## TO DO
Turn the lines below into a numbered list, leaving out any blank lines.

## EXTRACTED RECORDS
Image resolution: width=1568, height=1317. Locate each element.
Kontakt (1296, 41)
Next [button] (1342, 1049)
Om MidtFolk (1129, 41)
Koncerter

## COMPLETED TASK
1. Image resolution: width=1568, height=1317. Locate each element.
2. Kontakt (1296, 41)
3. Next [button] (1342, 1049)
4. Om MidtFolk (1129, 41)
5. Koncerter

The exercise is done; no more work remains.